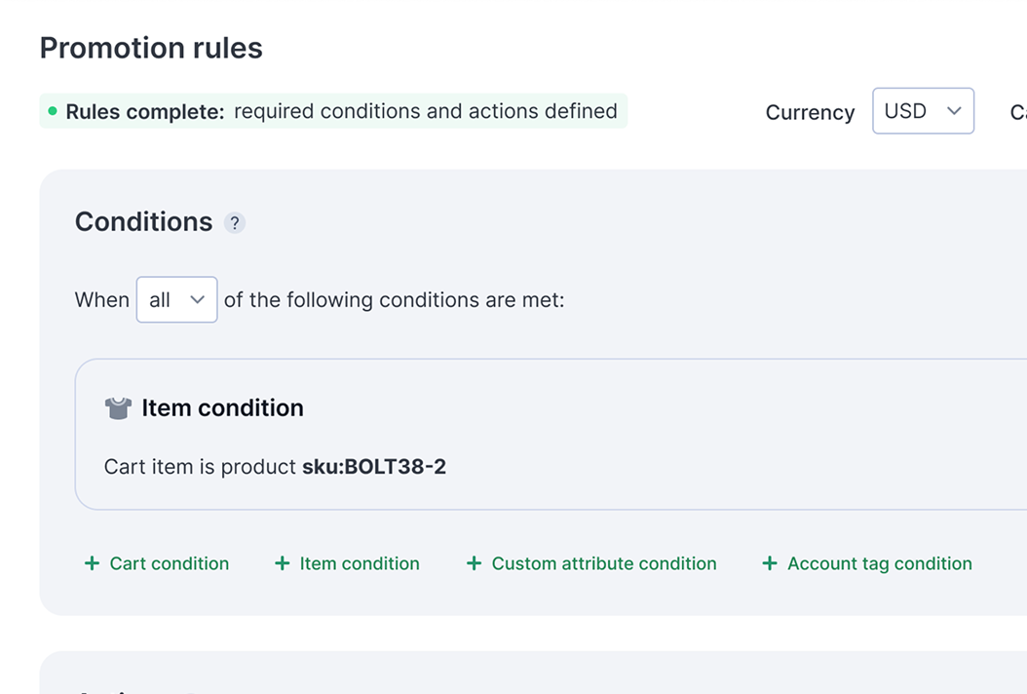Click the t-shirt icon in Item condition card
1027x694 pixels.
pyautogui.click(x=118, y=408)
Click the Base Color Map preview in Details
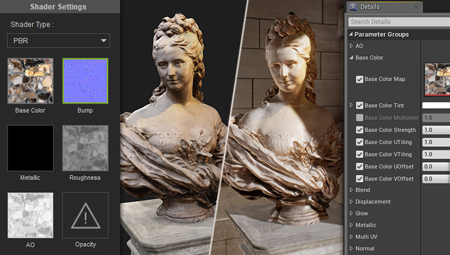 click(x=437, y=79)
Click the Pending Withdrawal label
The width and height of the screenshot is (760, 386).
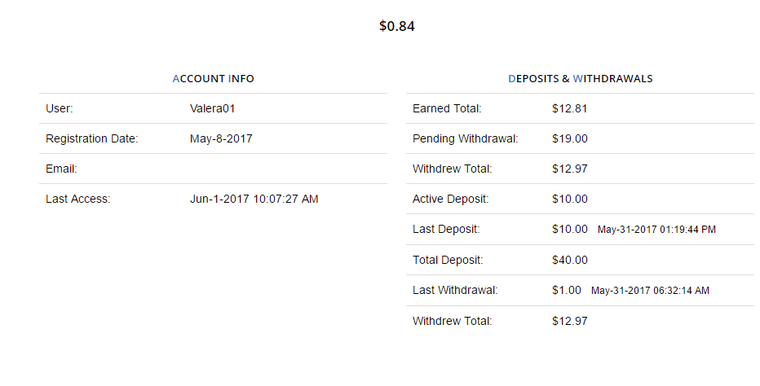pyautogui.click(x=466, y=138)
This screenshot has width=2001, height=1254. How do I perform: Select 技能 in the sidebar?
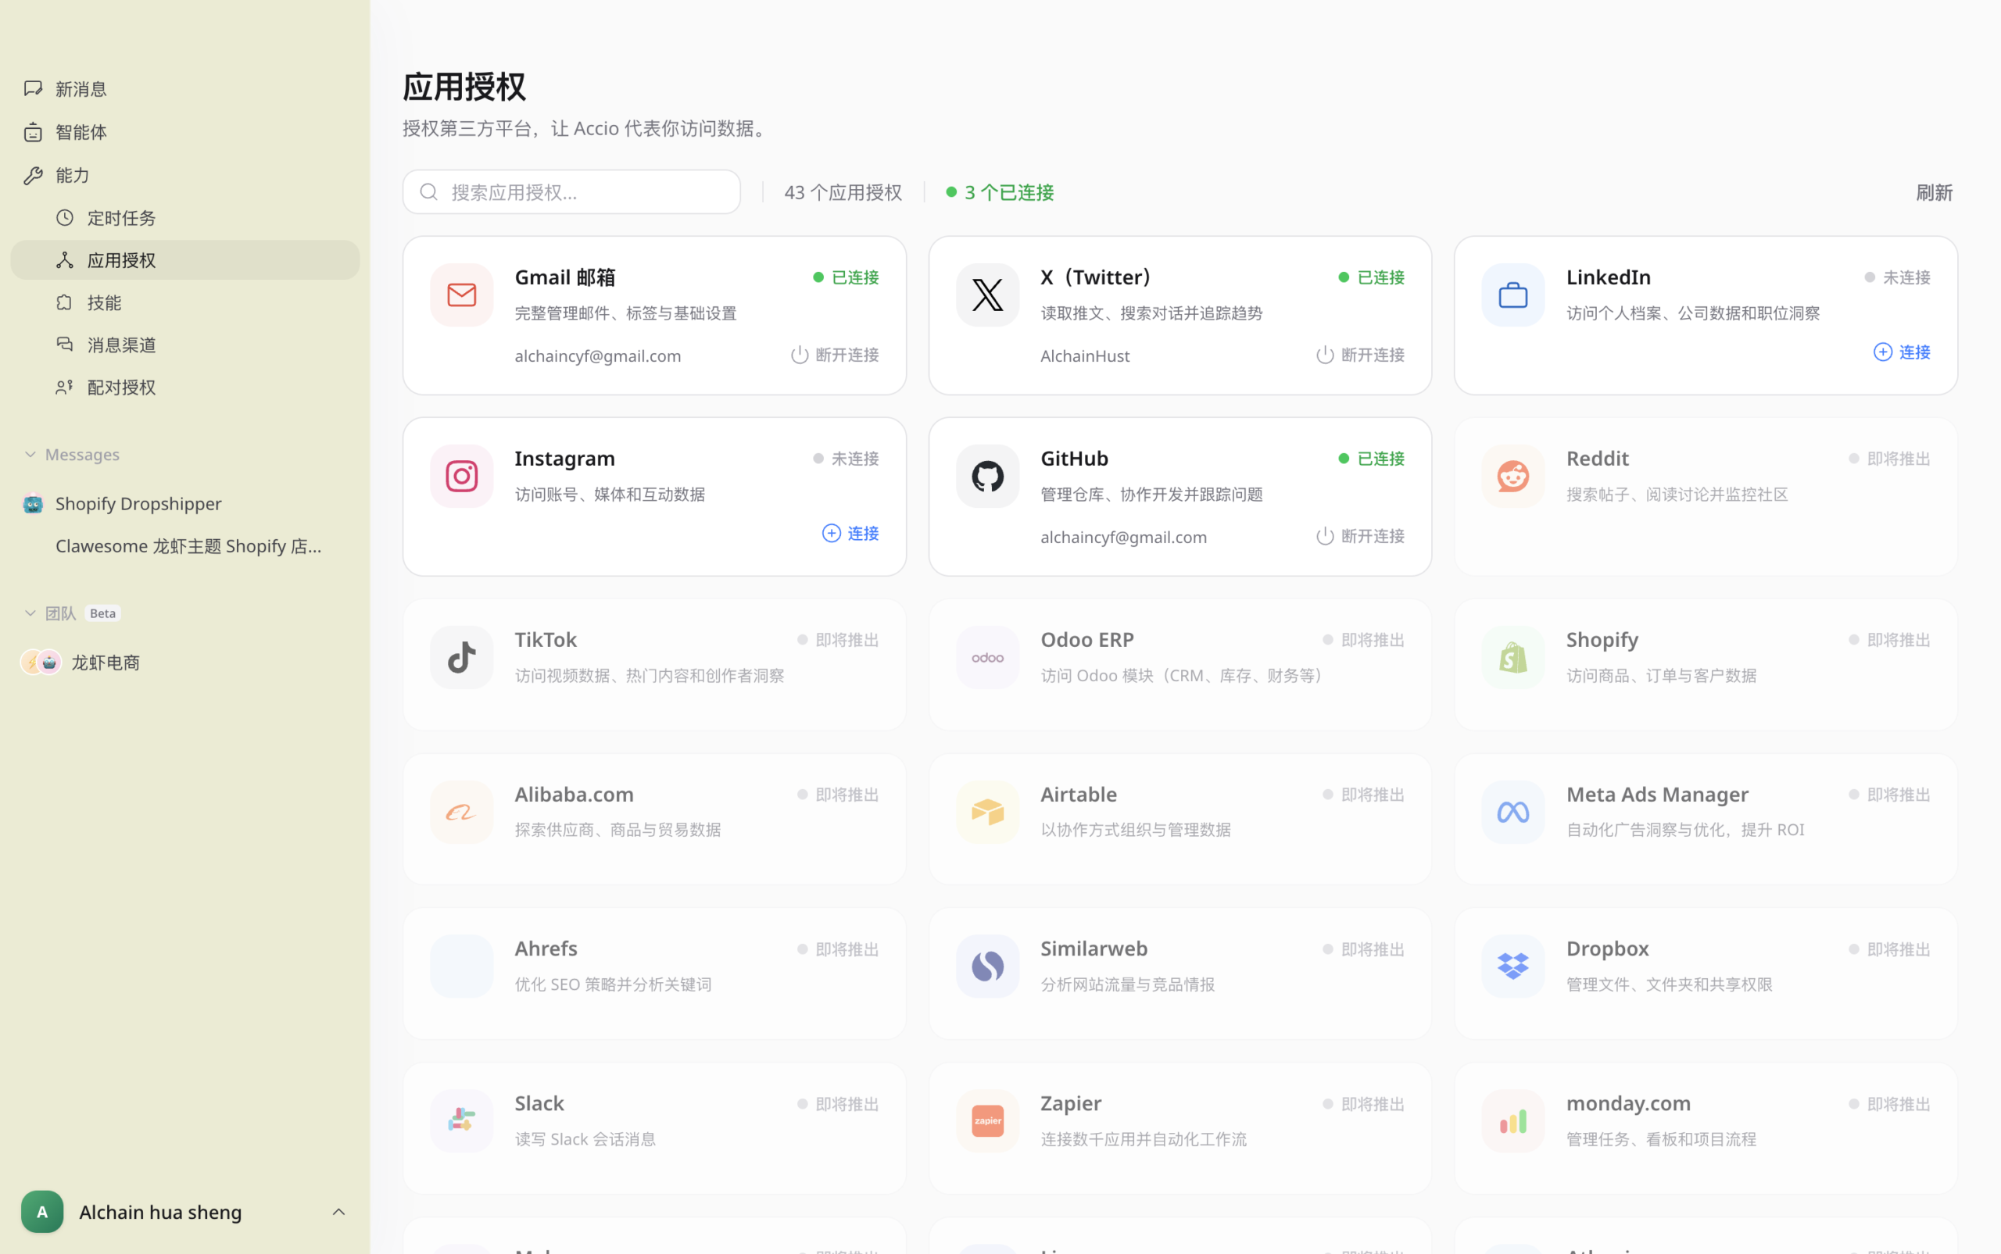coord(104,302)
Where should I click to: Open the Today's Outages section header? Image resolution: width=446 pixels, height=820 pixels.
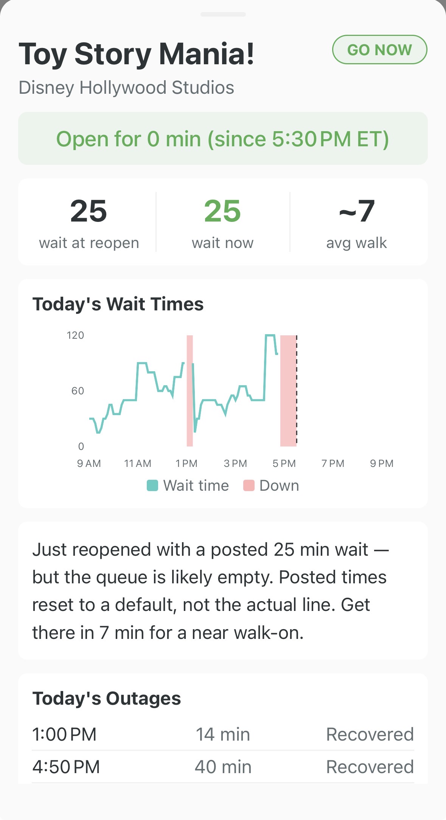[x=107, y=698]

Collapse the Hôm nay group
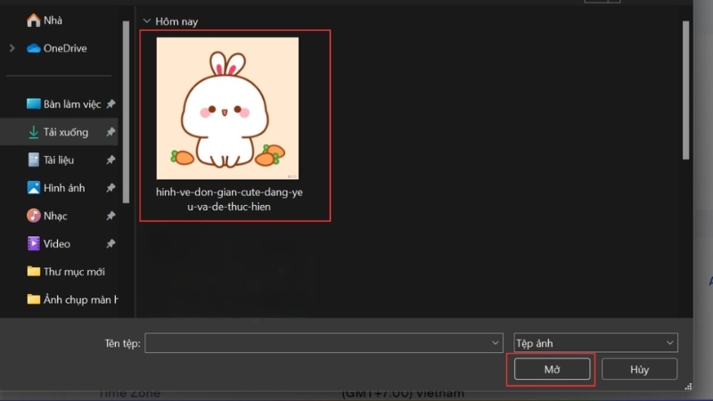(147, 19)
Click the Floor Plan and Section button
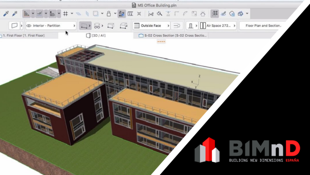Image resolution: width=310 pixels, height=175 pixels. point(263,26)
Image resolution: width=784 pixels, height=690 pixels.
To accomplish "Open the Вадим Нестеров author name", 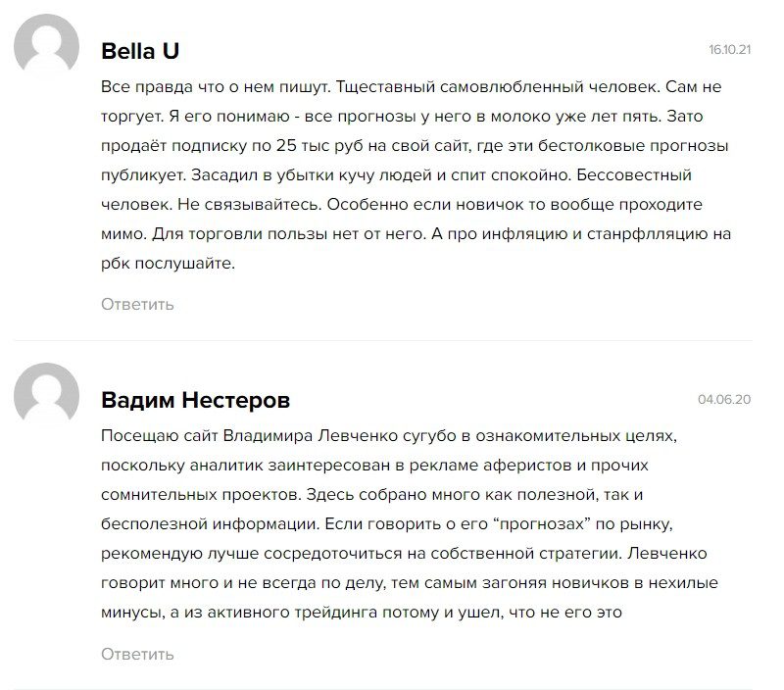I will coord(195,400).
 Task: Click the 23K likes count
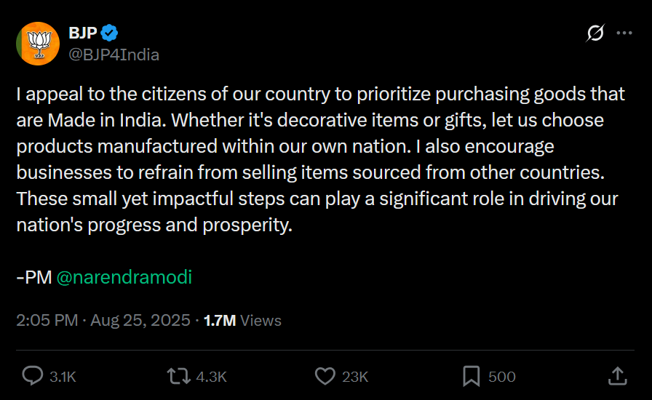coord(355,377)
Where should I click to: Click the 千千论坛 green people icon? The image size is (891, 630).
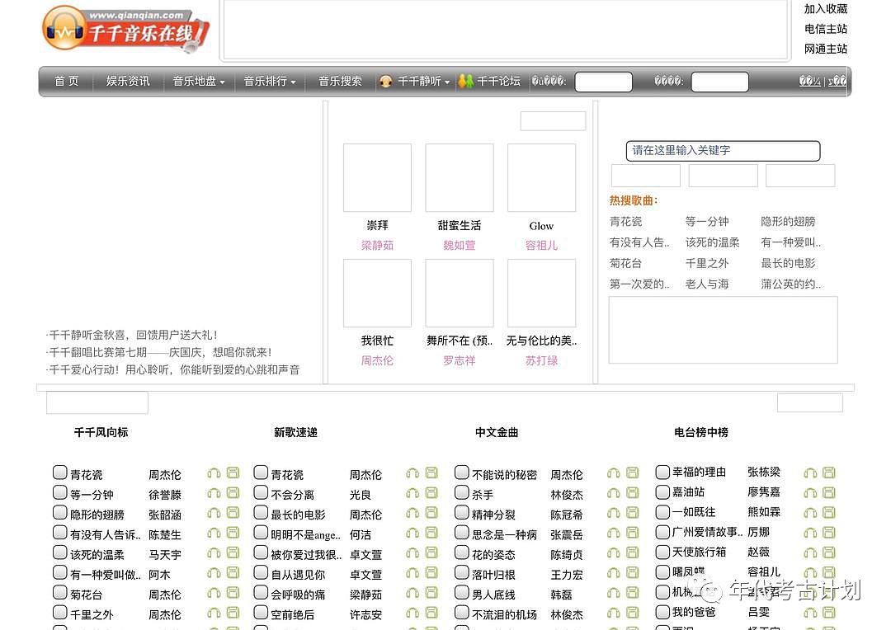coord(466,82)
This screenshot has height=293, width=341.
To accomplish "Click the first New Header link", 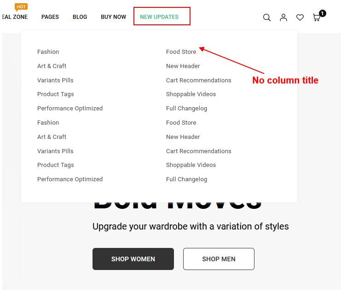I will pyautogui.click(x=183, y=66).
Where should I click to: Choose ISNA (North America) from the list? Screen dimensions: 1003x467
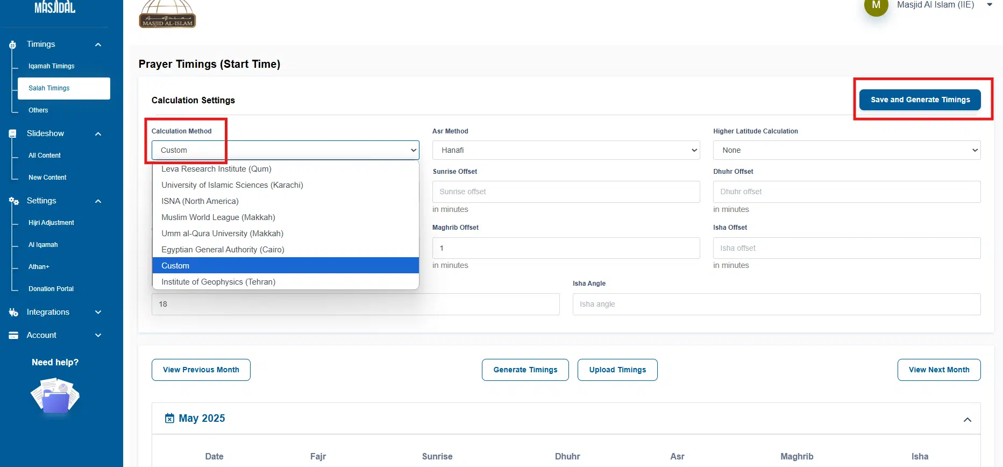coord(200,201)
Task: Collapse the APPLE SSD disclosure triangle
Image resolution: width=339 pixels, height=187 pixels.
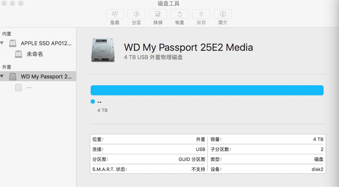Action: point(2,43)
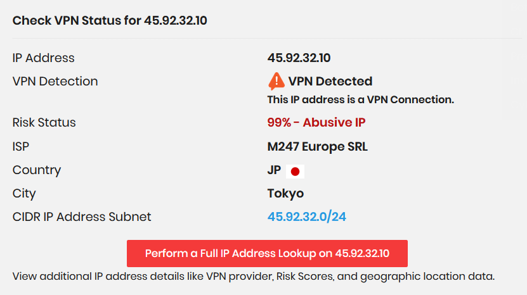527x295 pixels.
Task: Click the 'IP Address' row label
Action: point(43,58)
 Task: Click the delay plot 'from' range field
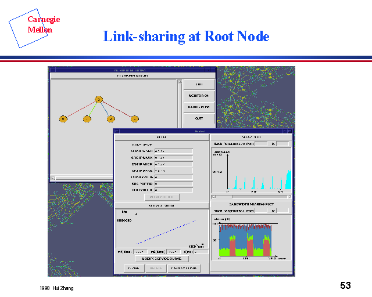coord(262,143)
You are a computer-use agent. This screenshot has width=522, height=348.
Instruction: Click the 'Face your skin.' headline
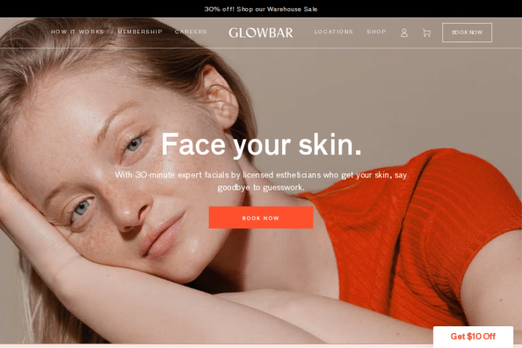261,145
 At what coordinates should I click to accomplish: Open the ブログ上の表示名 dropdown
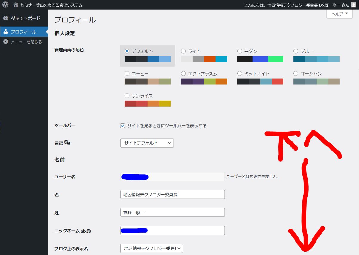(152, 248)
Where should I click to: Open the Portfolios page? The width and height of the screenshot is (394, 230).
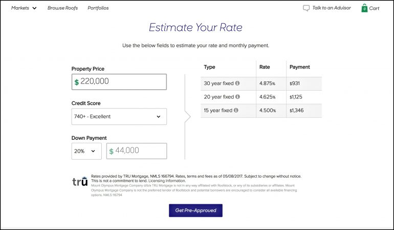click(x=98, y=8)
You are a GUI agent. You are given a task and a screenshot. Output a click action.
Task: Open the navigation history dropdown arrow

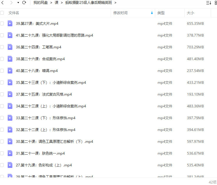[x=18, y=3]
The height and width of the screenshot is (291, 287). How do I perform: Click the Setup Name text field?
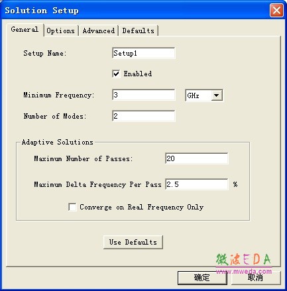(x=144, y=53)
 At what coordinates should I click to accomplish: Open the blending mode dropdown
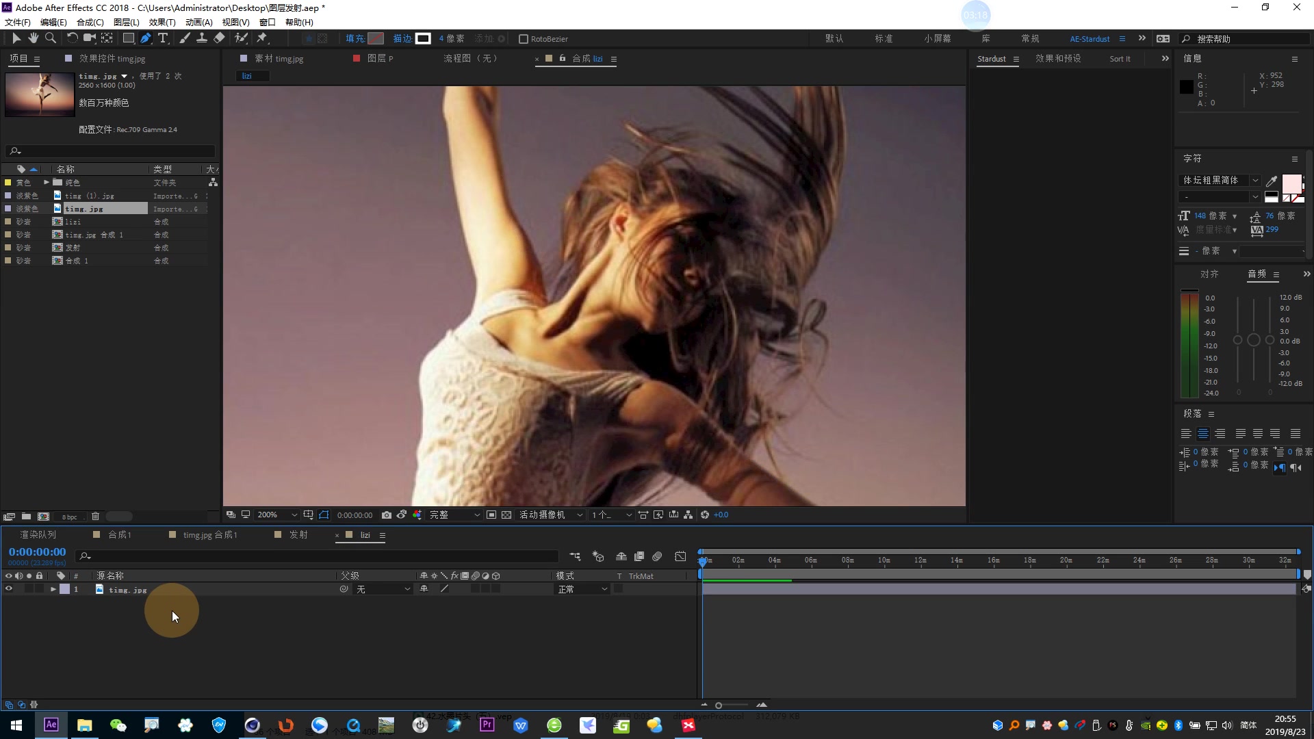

════════

**Task brief**
Please count the lines in the material above that contain the word "should", and reply with only that number.

**Result**
6